Writing or editing short posts in a browser has certain advantages if they should go straight up here on this site. But there are also certain disadvantages that get worse when the posts in questions or answers are getting longer. As soon as you have to expand the editor box things get ugly fast.
Are long answers bad? If you have to provide sources or quotes, like on this site, length grows quickly without much written by yourself. And I remember one of the preformed critique sound-bytes that sometimes appear under SE posts: "We expect longer answer, that…"
Sometimes I am under the impression that two paragraph answers without sources or links appeared on this site and to me that indicated mostly a quite trivial question yielding trivial answers. While I sometimes struggle to really keep it short, I really try to constrain myself. (Is there a general guideline or recent discussion I overlooked on how to orient yourself, lengthwise in an answer?)
Here, on a site that benefits from at least slightly longer answers, the default browser edit-field is way too small to fit just three proper paragraphs into it. As soon as the editor/writer has to scroll, keeping an eye on structure and layout is simply terrible. If it would at least live-render in side by side mode. Way to many of my edits are because I overlooked something basic, lost orientation in my own text or just wanted to prevent loosing the text.
Offline composing with any editor available that live-renders markdown and only posting the final result when all links and pictures and any formatting quirks are dealt with seems like a better way to go. If it isn't, please correct me. For example if I overlooked a browser configuration or extension?
I've looked into several editors that run on Apple hardware – I also searched for software that does a tiny bit of what I am asking here before — (also in questions on this SE). What came closest so far: I more or less chose to explore MacDown for a quite nice two pane view of source and rendered output. This enables the writer to theoretically write everything offline and then just post the final text on this site.
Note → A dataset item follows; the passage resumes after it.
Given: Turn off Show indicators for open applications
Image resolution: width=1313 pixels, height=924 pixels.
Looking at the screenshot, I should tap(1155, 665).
But the downsides to this are the following:
Shortcomings of the current browser editor as is:
- the editing capabilities of this site are optimized for really short posts, your own overview of what's going to be rendered soon requires a lot of scrolling (at least the scrolling mess can be mitigated a bit with this userscript side-by-side-editing)
- browsers used for editing introduce a dependence on internet access (for just writing something this should be superfluous)
- browsers tend to crash a lot more than simpler editors: with online dependence, draft saving make your work a lot more volatile that way (I recently read in a comment "the internet ate my answer…")
Shortcomings of my offline editor:
- pictures cannot be uploaded and auto-linked (a plugin might help?)
- links can only be of the inline-type — not the endnote style this system automatically generates and I prefer in general
- the syntax options available in the preferences of MacDown are a bit oblique to this site (different names, math not available on most SE sites etc.)
- the rendering quirks of this site can not be predicted accurately (really, less of a concern)
Therefore I am still looking for a free alternative that mirrors as close as possible the options available from the SE builtin editor or a pointer on how to achieve this with the otherwise nice MacDown, an alternative editor (also for linux) or a better browser configuration.